* _Documento di origine_:
:::::

Quando si parla di investimenti nella ricerca, soprattutto di tipo scientifico, la discussione è sempre molto aperta fra pubblico e privato. Come si può trovare un bilanciamento?
In generale il pubblico deve investire nel technology transfer, sia con team di alta professionalità, sia con risorse come grants e fondi di technology transfer mirati alla creazione e sviluppo di strat-up fin dalla loro creazione. Una volta raggiunta una prova di concetto sufficientemente solida, il capitale privato può intervenire sia direttamente, sia indirettamente in fondi di venture capital in cui anche il pubblico può giocare un ruolo di supporto più o meno rilevante. È chiaro che più il progetto matura, più il pubblico cede al privato il supporto finanziario del progetto.
Pubblico e privato hanno anche due visioni distinte: il primo con il trasferimento tecnologico può accettare un profilo di rischio molto, quale quello iniziale della creazione di una nuova tecnologia caratterizzato da un’elevata mortalità (90-95%), con una logica simile alla ricerca di base. Nella fase di sviluppo la mortalità scende al 70%, ed il rischio diventa più accettabile per il privato. Qui l’approccio industriale e il capitale privato possono supportare più adeguatamente i progetti in un’area dove professionalità e l’esperienza fanno la differenza.

:::::

* _Dati forniti_:
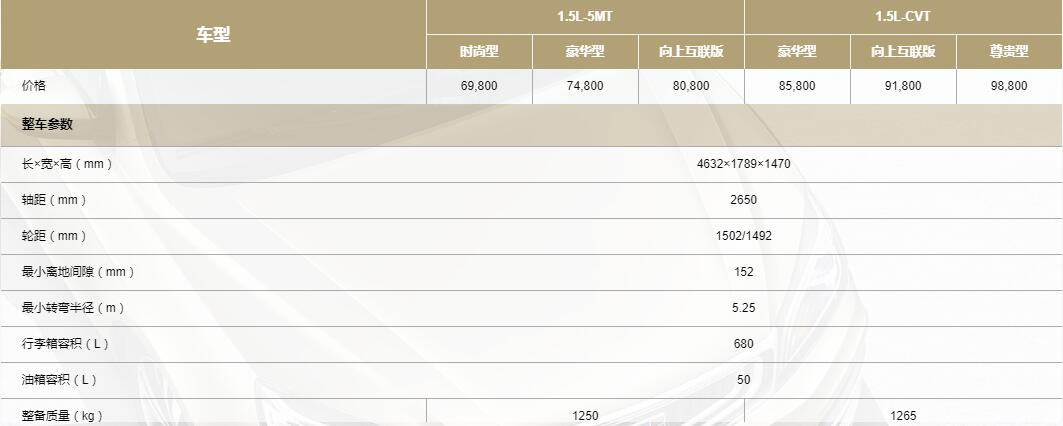Viewport: 1063px width, 426px height.
Task: Select the 1.5L-5MT column group header
Action: (585, 17)
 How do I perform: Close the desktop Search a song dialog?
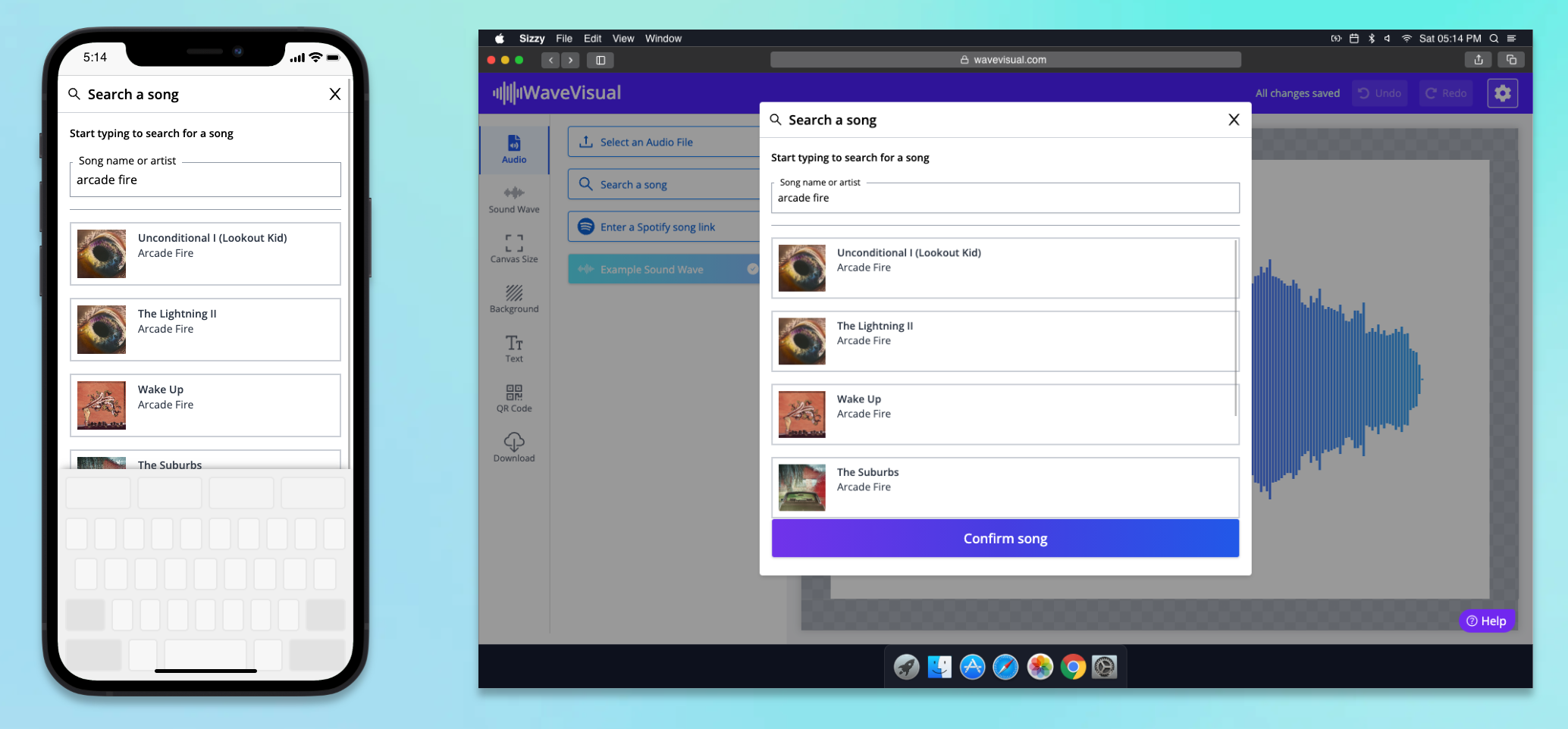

:::::

* _Descrizione del compito_: Secondo il documento sugli investimenti pubblici e privati nella ricerca, con quali mezzi il pubblico deve investire nel technology transfer? Elencali tutti.

* _Compito svolto_: Il pubblico deve investire nel technology transfer con team di alta professionalità, con grants e con fondi di technology transfer.